Maradona, autopsia choc: niente droghe o alcol, ma cinque farmaci nel sangue

Diego Maradona
“Non c’erano tracce di droghe o alcol nel sangue di Diego Armando Maradona al momento della morte, il 25 novembre 2020”. La rivelazione arriva come un fulmine dall’ultima udienza del processo che vede sul banco degli imputati l’intero staff medico che seguiva l’ex Pibe de Oro. A mettere la parola fine a anni di speculazioni sono stati i medici legali incaricati dell’autopsia, i cui risultati sono stati presentati in aula con chiarezza inequivocabile.
Nessuna sostanza illecita, dunque, ma un cocktail di cinque farmaci: antidepressivi, antiepilettici, antipsicotici e antinausea, tutti regolarmente prescritti nella terapia dell’argentino. A fornire dettagli è stata la patologa Silvana de Piero, una delle esperte coinvolte nelle analisi. “Nel fegato di Maradona abbiamo trovato segni compatibili con la cirrosi”, ha spiegato, aggiungendo che il corpo dell’ex calciatore mostrava anche evidenti tracce di insufficienza renale, cardiaca e polmonare. Un quadro clinico devastante, che dipinge un uomo già gravemente compromesso dalla malattia, ma che solleva interrogativi su come sia stato gestito negli ultimi mesi di vita.

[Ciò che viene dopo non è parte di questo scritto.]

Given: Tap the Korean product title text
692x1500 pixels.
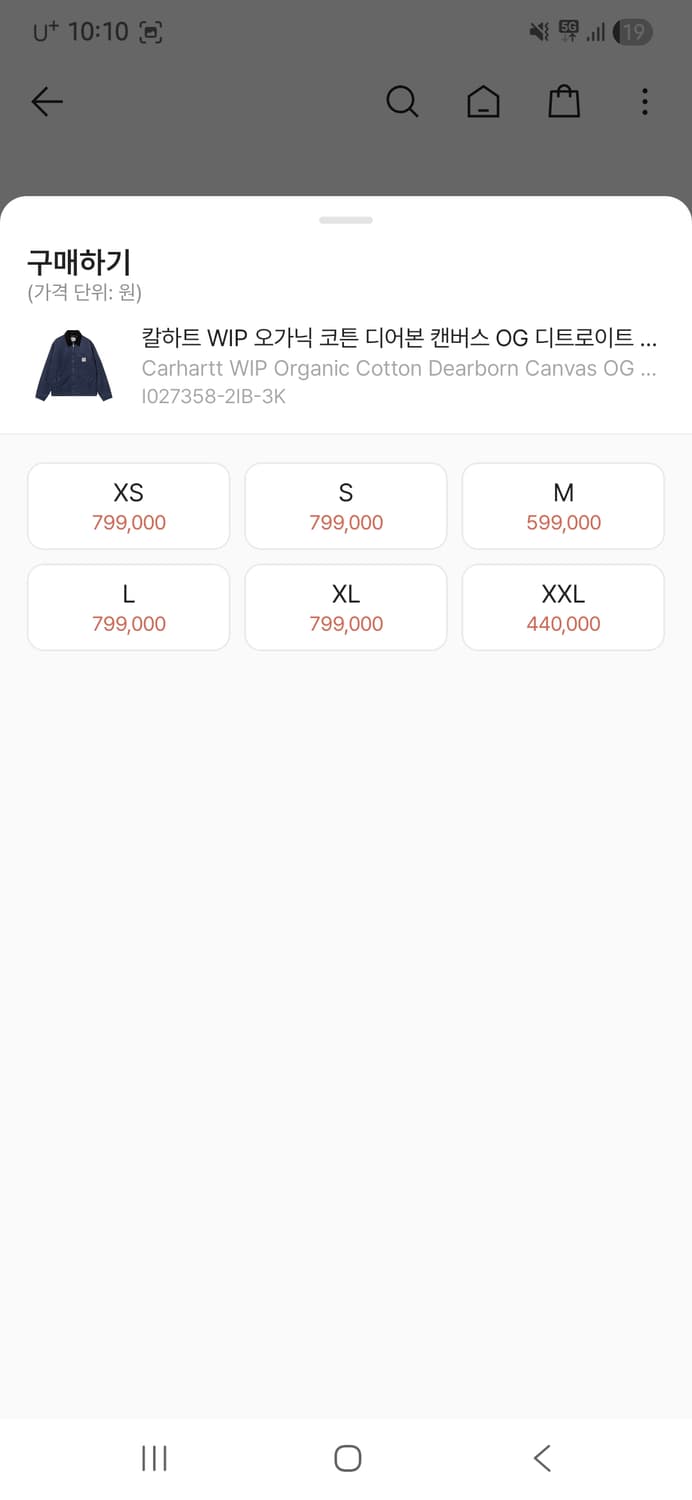Looking at the screenshot, I should pos(398,338).
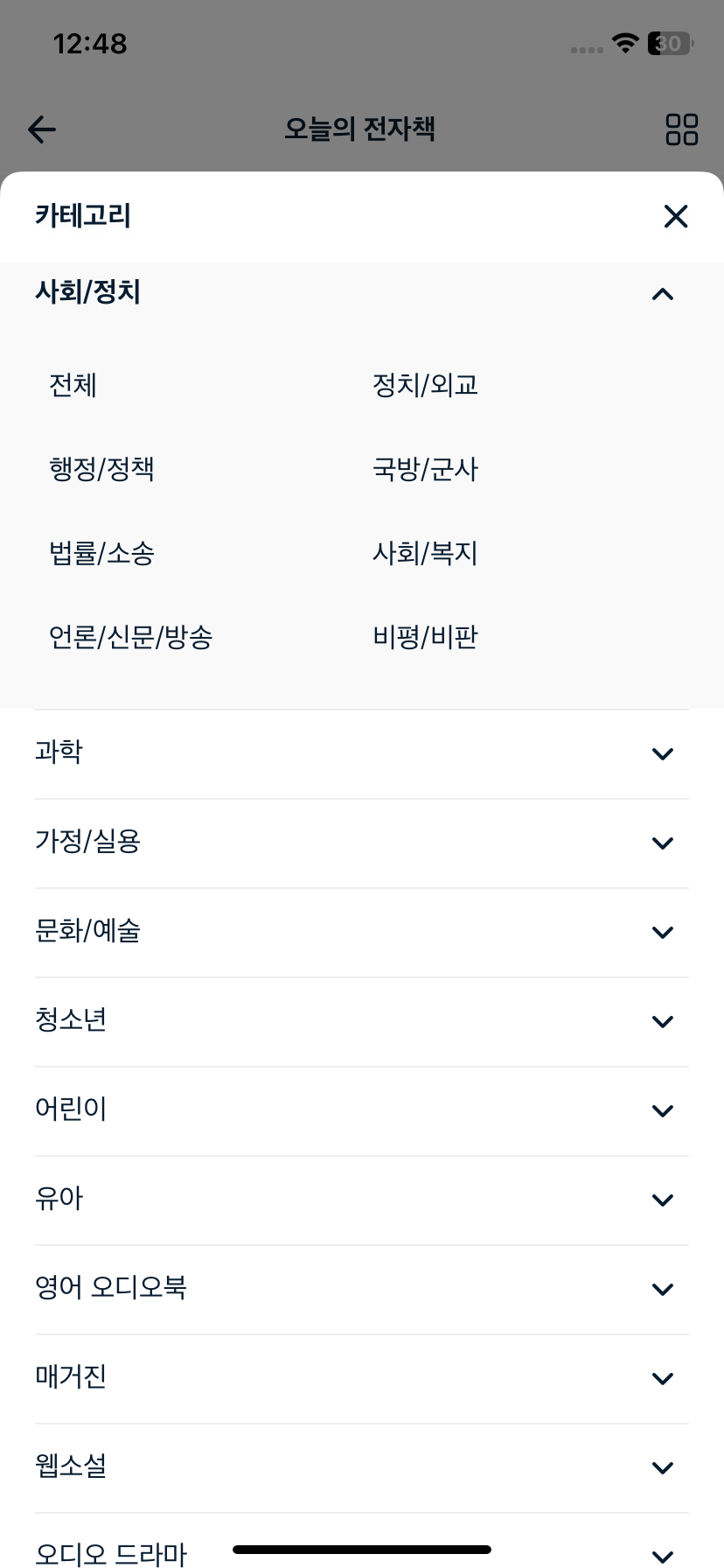This screenshot has height=1568, width=724.
Task: Collapse the 사회/정치 section chevron
Action: coord(663,294)
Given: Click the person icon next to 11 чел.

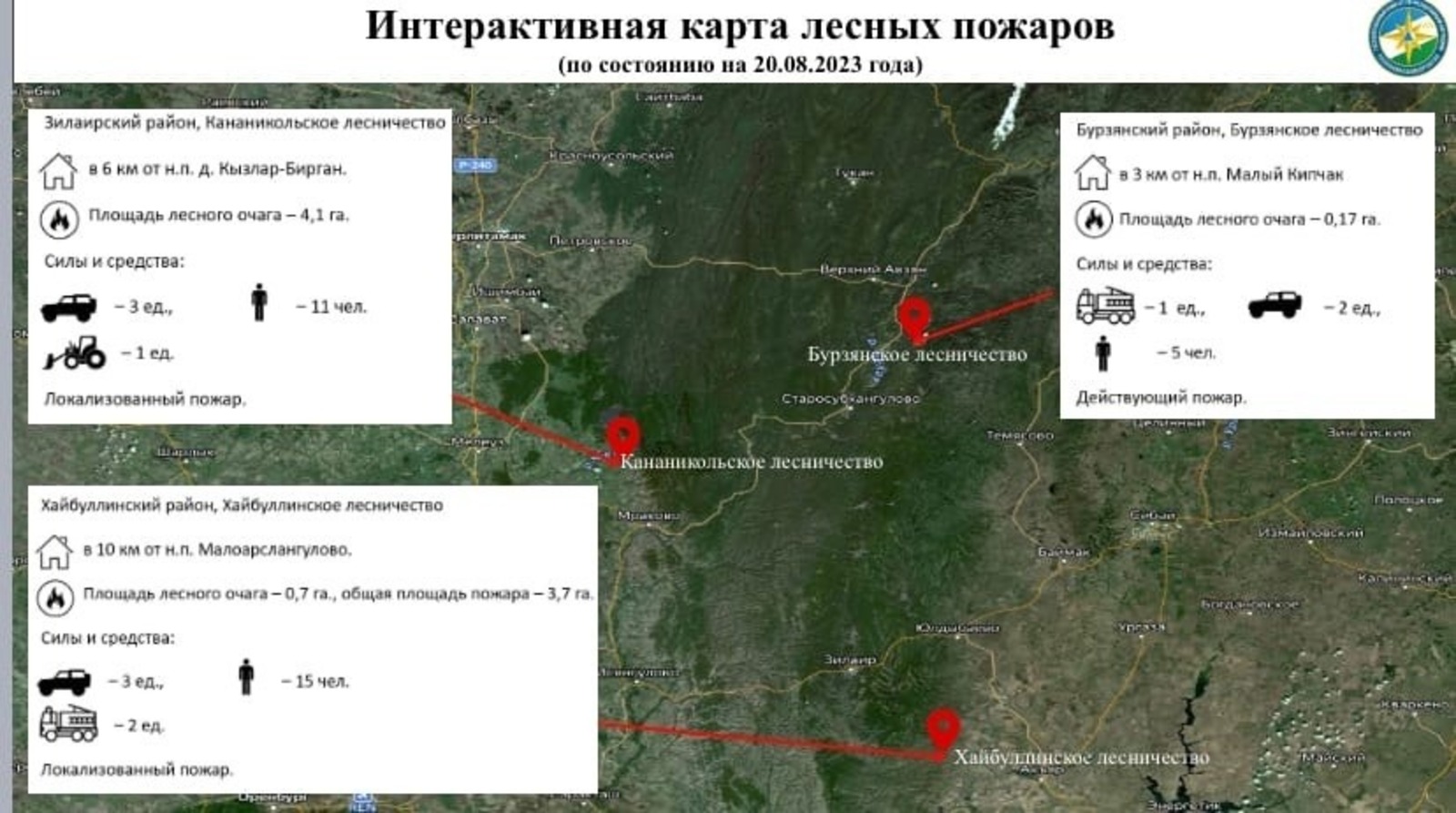Looking at the screenshot, I should point(259,302).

La presenza di questi farmaci, se da un lato esclude l’abuso di sostanze, dall’altro apre il dibattito sulla loro somministrazione: erano adeguati? Sono stati monitorati correttamente? Il processo, che tiene l’Argentina e il mondo del calcio con il fiato sospeso, è nato dalla volontà di fare luce su eventuali responsabilità nella morte del Diez, avvenuta in una casa di Tigre, nella periferia di Buenos Aires, dove Maradona si stava riprendendo dopo un intervento chirurgico al cervello. Le accuse contro medici, infermieri e psicologi ruotano attorno a presunte negligenze e omissioni nella cura di un paziente tanto fragile quanto iconico.
La tesi dell’accusa è che lo staff non abbia fatto abbastanza per salvarlo, mentre la difesa sostiene che le condizioni di Maradona fossero ormai irreversibili. Le rivelazioni dell’autopsia rappresentano un punto di svolta. Smentiscono le narrazioni che per anni hanno dipinto la morte del campione come l’epilogo di una vita di eccessi, ma al tempo stesso accendono i riflettori su un altro aspetto: la gestione medica di un uomo che, nonostante la fama planetaria, sembrava abbandonato a un destino già scritto.
La cirrosi e le insufficienze d’organo raccontano di anni di stress fisico, ma il processo dovrà stabilire se si poteva fare di più per evitare la tragedia. Intanto, fuori dall’aula, i tifosi continuano a rendere omaggio al loro idolo. A Napoli, Buenos Aires e in ogni angolo del mondo dove Maradona ha lasciato il segno, il mito resiste. Ma la domanda resta: chi, se qualcuno, ha fallito con il Pibe de Oro? La risposta, forse, arriverà solo alla fine di questo lungo iter giudiziario.